EXERCICE –
Pouvez-vous reproduire mot pour mot le passage de l'article sur Hayat Tahrir Al-Cham qui va de « Madjid Zerrouky » à « listes d‘organisations terroristes. » ?

TEXTE PROPOSÉ –
....

Madjid Zerrouky
Beyrouth, envoyé spécial
Le groupe armé Hayat Tahrir Al-Cham, qui se définit désormais comme un mouvement islamiste révolutionnaire syrien, est aux avant-postes de la conquête d’Alep et veut donner des gages pour être retiré des listes d‘organisations terroristes.
« Les Kurdes syriens ont le droit de vivre dans la dignité et la liberté, comme tous les autres Syriens. Dans la future Syrie, nous pensons que la diversité sera notre force, et non une faiblesse. » Inimaginable il y a quelques années, le communiqué, traduit en anglais, a été rédigé, le 2 décembre, par Hayat Tahrir Al- Cham (HTC), l’ancienne branche syrienne d’Al-Qaida, dont les hommes ont été aux avant-postes de la conquête d’Alep. Quelques heures plus tard, HTC, qui se définit désormais comme un mouvement islamiste révolutionnaire syrien, accordait un libre passage aux Unités de protection du peuple (YPG) kurdes, leur permettant de se replier vers leur bastion du Nord-Est syrien.

....

DONNÉES SOURCES –
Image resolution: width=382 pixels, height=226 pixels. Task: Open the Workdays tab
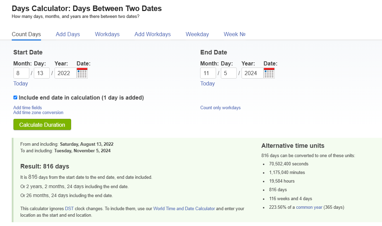pos(107,34)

....

RÉPONSE COMPLÈTE –
Madjid Zerrouky
Beyrouth, envoyé spécial
Le groupe armé Hayat Tahrir Al-Cham, qui se définit désormais comme un mouvement islamiste révolutionnaire syrien, est aux avant-postes de la conquête d’Alep et veut donner des gages pour être retiré des listes d‘organisations terroristes.